What is the future of the Internet? We see it as a new kind of distributed database, a single huge document, a tree of strings, divided and replicated across thousands of servers. What security mechanisms will encourage users to share control over data more widely? How far can we detach the question of who controls the servers from who controls the data?

Project Dendros —

Joint administration of structured data

Project Dendros creates a unifying data-management layer for Internet applications. Its core is a flexible and simple data model, essentially a tree of byte strings. This is combined with a modular processing model based on access filters, which implement functions such as storage management, remote read/write access, authentication, access control, revision control, and replication. A particular aim is the design of new cooperative administration concepts that enable participants with limited mutual trust to cooperate effectively in a single global name space.

Introduction

Dendros is a middleware layer that sits between a reliable transport mechanism – such as TCP/IP – and distributed applications. It differs substantially from procedural middleware systems (RPC, CORBA, Web Services) in that it stores the data itself, instead of just passing on method invocations to other databases. Dendros defines a modular set of methods for reading, editing and managing a standardized distributed data structure. It has more in common with a distributed file system, database, directory, or some peer-to-peer systems than with a remote procedure call facility. Applications cooperate via Dendros by loading their data into its globally distributed tree of strings. They then use the Dendros facilities to access, update, search, protect, replicate and version control this data.

The ultimate aim of Project Dendros is to create, study and optimize a unifying replacement technology for historically grown standards and technologies such as:

the Internet domain name system
traditional Unix-style file systems
hierarchical message and file structuring formats such as SGML/XML, MIME, ASN.1, RFC822 email headers, MIME, RFC2425 directory entries
directory systems such as X.500, LDAP
revision control systems such as CVS

We have identified two key research problems on which we need to work before our vision can be fully realized, and they are our focus for this year.

Generalized representation of hierarchical data

The first focus is the selection and definition of a flexible generic hierarchical data syntax and processing model that is

well-suited to break down the barrier between
- network name spaces (e.g., DNS domain names, X.500 distinguished names),
- file systems with flat files (e.g., POSIX file systems),
- file-internal structures (XML, ASN.1, MIME, and many more),
very easy to access, view, edit, and understand,
well-suited for use in revision-controlled storage systems,
well-suited for representing the structurally rich information that occurs in many administrative, scientific and publishing tasks and that maps badly to the relational database model,
defined strictly as a very simple abstract data model that can then be mapped with round-trip compatibility onto a range of encodings (including some well-established ones such as XML),
well-suited for efficient handling of large binary objects and lists.

No existing standard seems to be a good candidate.

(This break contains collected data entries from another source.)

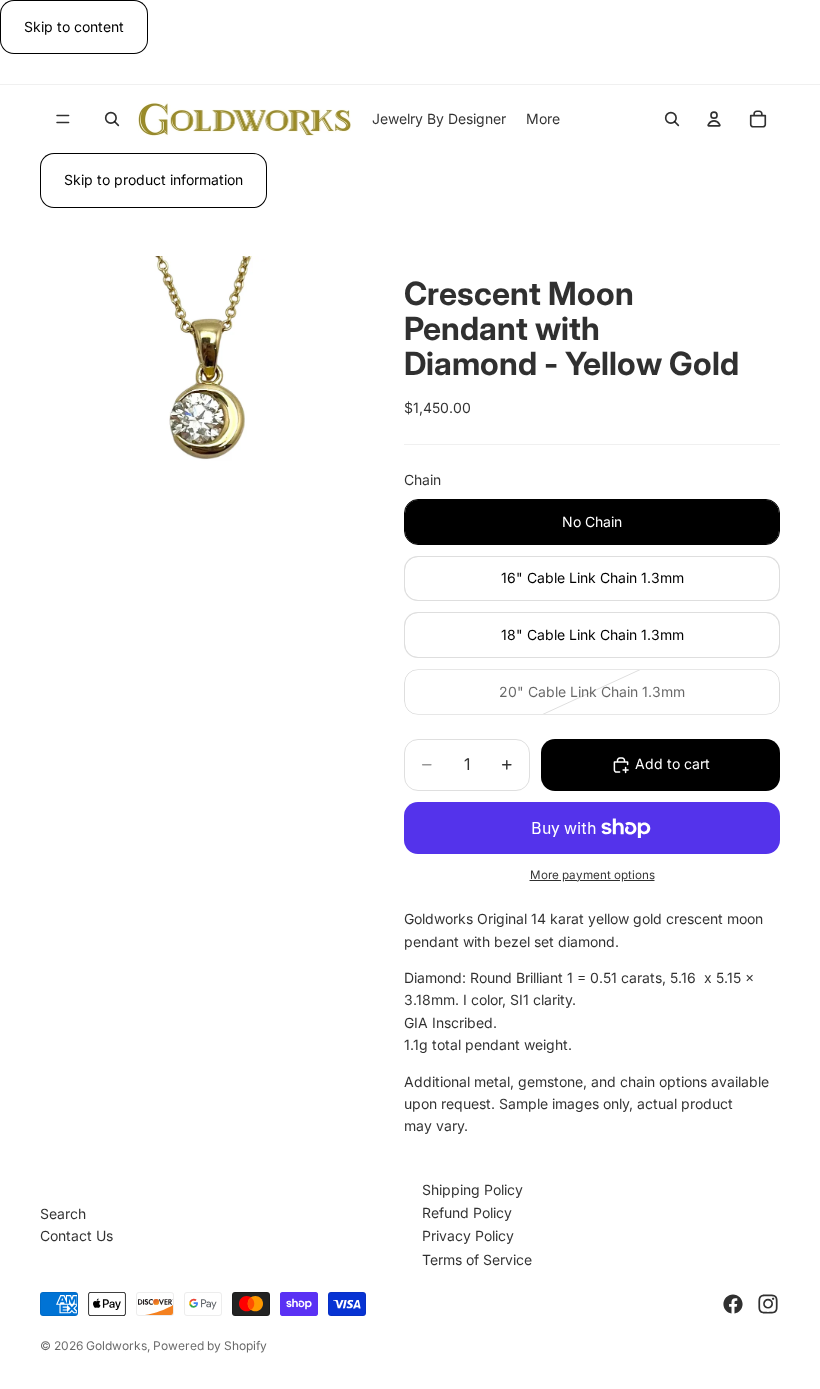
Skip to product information (153, 179)
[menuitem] (543, 119)
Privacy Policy (468, 1235)
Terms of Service (477, 1259)
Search (63, 1213)
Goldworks (116, 1345)
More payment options (592, 875)
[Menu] (63, 120)
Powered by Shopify (210, 1345)
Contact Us (76, 1235)
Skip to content (74, 26)
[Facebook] (733, 1304)
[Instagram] (768, 1304)
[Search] (112, 119)
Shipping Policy (472, 1189)
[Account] (714, 119)
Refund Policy (467, 1212)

For instance, ASN.1 and SGML are early 1980s attempts to define generic models for structured file and packet formats. They found their way into some popular applications (X.509, HTML) but turned out to be rather inconvenient to use in practice. XML was later defined as a small subset of SGML’s syntax that can be parsed unambiguously without an externally supplied grammar. It is a significant improvement that generated enormous industry interest in generic hierarchical data models. However, having inherited SGML’s strong orientation towards being a text-document markup language, it still fails on many of the above requirements.

We have now found a suitable new data model, which we call the Compound Data Structure. Some of its key features are:

Data is structured into a tree of byte strings. This reflects the hierarchy found in most name spaces, file systems, data file headers, XML files, text documents, etc.
Nodes in this tree consist of
- a small integer number (“tag”)
- an arbitrary-length byte string
- a set of child trees
- a list of child trees
The set is implemented such that it can also be used as a mapping, that is, each set element can be used as a key with a second subtree associated as its value.
With the distinction of child nodes into set and list elements, our data model clarifies, whether the relative order of child nodes matters or not. Incorporating this information at the lowest level in the data model greatly helps in automatically merging concurrent updates.
(File names in a subdirectory or attributes in XML are examples of set elements, because they need to be unique, but the order in which they are added does not matter. Elements of a text document or priority list are examples for list elements, where the relative position is an integral part of the information stored.)
The tag value differentiates between a very small number of different string flavours. This enables binary transparency, backwards-compatible extension of both application and middleware command formats, and in-band error signaling. The tag eliminates the need for escape bytes in our data model, and all the complications and security risks they would bring.

For example, XML maps very naturally onto the compound model. Element names, attribute names, attribute values and “PCDATA” text are all represented as strings. XML attribute names need to be unique to an element and their relative order does not matter, therefore attribute names are stored in the set of child nodes of the corresponding element string and map to the corresponding value. XML child elements and text content, on the other hand, are stored in the list of child nodes. The tag distinguishes between element names and text content.

In XML terms, compounds can be understood as a generalization and simplification that removes a number of XML’s restrictions, without adding significantly to the complexity of the implementation. Compounds are in a sense a variant of XML in which attribute names and values can be entire XML documents again, and not just flat strings. In addition, every single node in the compound tree, not just elements as in XML, can be annotated with attributes.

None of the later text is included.